Au contraire, avec l’argent investi dans l’armement, un Fonds mondial est créé pour éliminer la faim (255-262).

La peine de mort est inadmissible, abolissez-la partout dans le monde

La peine de mort est inadmissible et doit être abolie dans le monde entier. «Le meurtrier ne perd pas sa dignité personnelle – écrit le Pape – Dieu est son garant». D’où deux exhortations: à ne pas considérer la punition comme une vengeance, mais comme faisant partie d’un processus de guérison et de réinsertion sociale, et à améliorer les conditions des prisons, tout en respectant la dignité humaine des détenus, considérant également que l’emprisonnement à perpétuité «une peine de mort cachée » (263-269). La nécessité de respecter «le caractère sacré de la vie» (283) est réaffirmée là où aujourd’hui «certaines parties de l’humanité semblent épuisables», comme les enfants à naître, les pauvres, les handicapés, les personnes âgées (18).

Garantir la liberté religieuse, un droit humain fondamental

Dans le huitième et dernier chapitre, le Pontife s’attarde sur «les religions au service de la fraternité dans le monde» et rappelle que la violence n’a pas de fondement dans les convictions religieuses, mais dans leurs déformations.
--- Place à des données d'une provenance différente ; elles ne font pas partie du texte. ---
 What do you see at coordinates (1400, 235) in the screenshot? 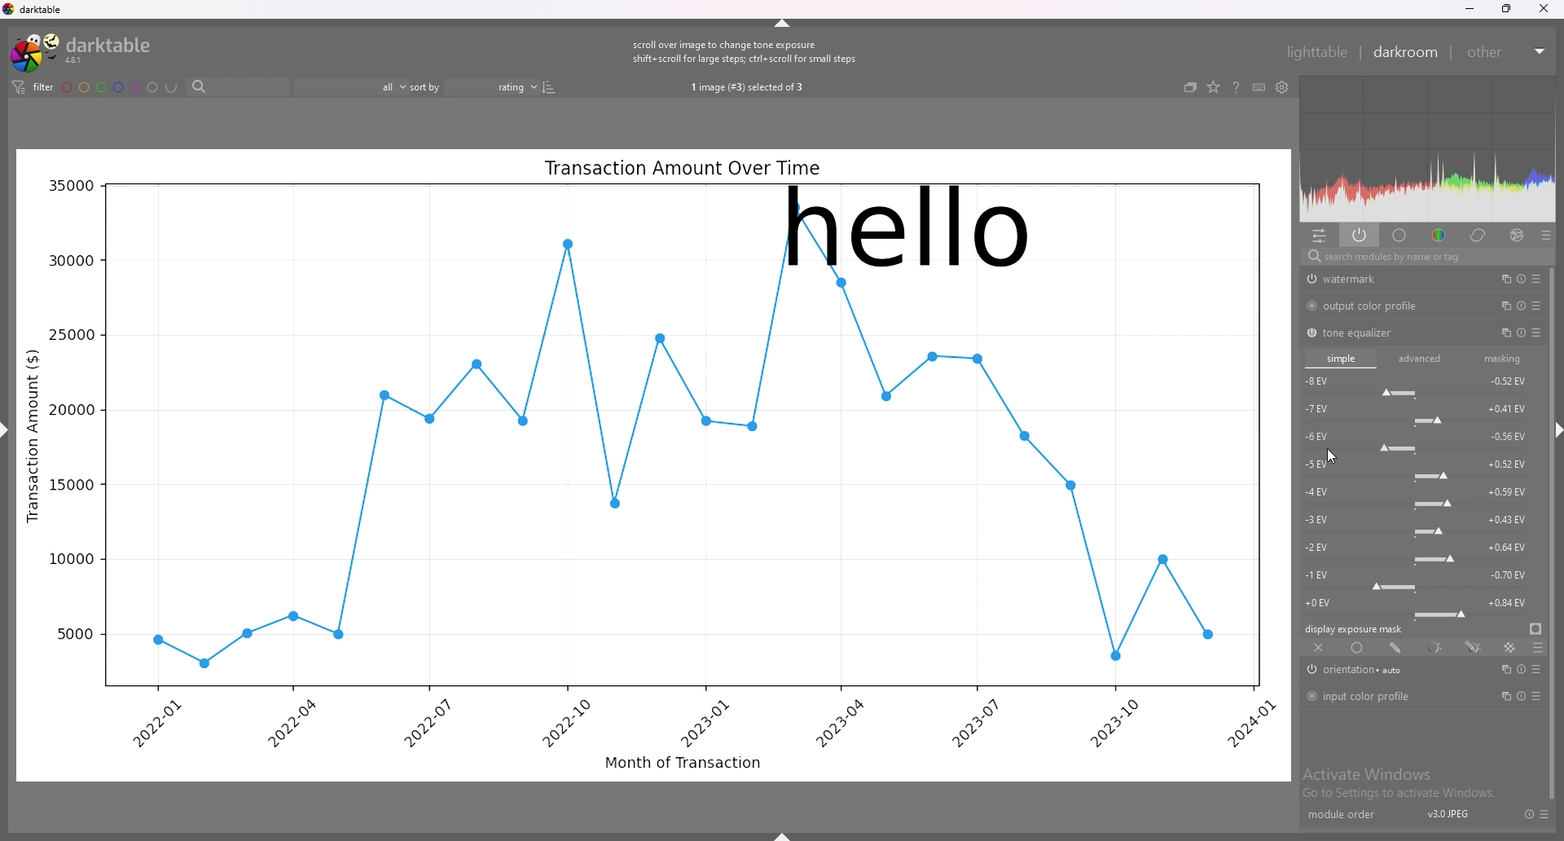
I see `base` at bounding box center [1400, 235].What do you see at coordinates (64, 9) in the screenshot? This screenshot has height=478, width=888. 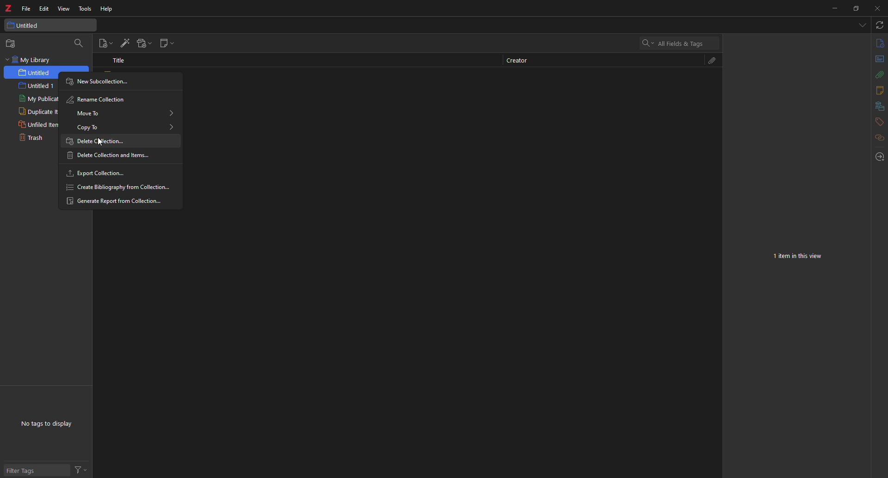 I see `view` at bounding box center [64, 9].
Les actes “hideux” tels que les actes de terrorisme ne sont donc pas dus à la religion, mais à des interprétations erronées de textes religieux, ainsi qu’à des politiques de faim, de pauvreté, d’injustice, d’oppression. Le terrorisme ne doit être soutenu ni avec de l’argent, ni avec des armes, ni avec une couverture médiatique car il s’agit d’un crime international contre la sécurité et la paix mondiales et en tant que tel, il doit être condamné (282-283). Dans le même temps, le Pape souligne qu’une voie de paix entre les religions est possible et qu’il est donc nécessaire de garantir la liberté religieuse, un droit humain fondamental pour tous les croyants (279).

L’encyclique réfléchit, en particulier, sur le rôle de l’Église : elle ne relègue pas sa mission au secteur privé, elle n’est pas en marge de la société et, sans s’engager dans la politique, elle n’abandonne pas la dimension politique de l’existence. L’attention au bien commun et le souci du développement humain intégral, en effet, concernent l’humanité et tout ce qui est humain concerne l’Église, selon les principes évangéliques (276-278).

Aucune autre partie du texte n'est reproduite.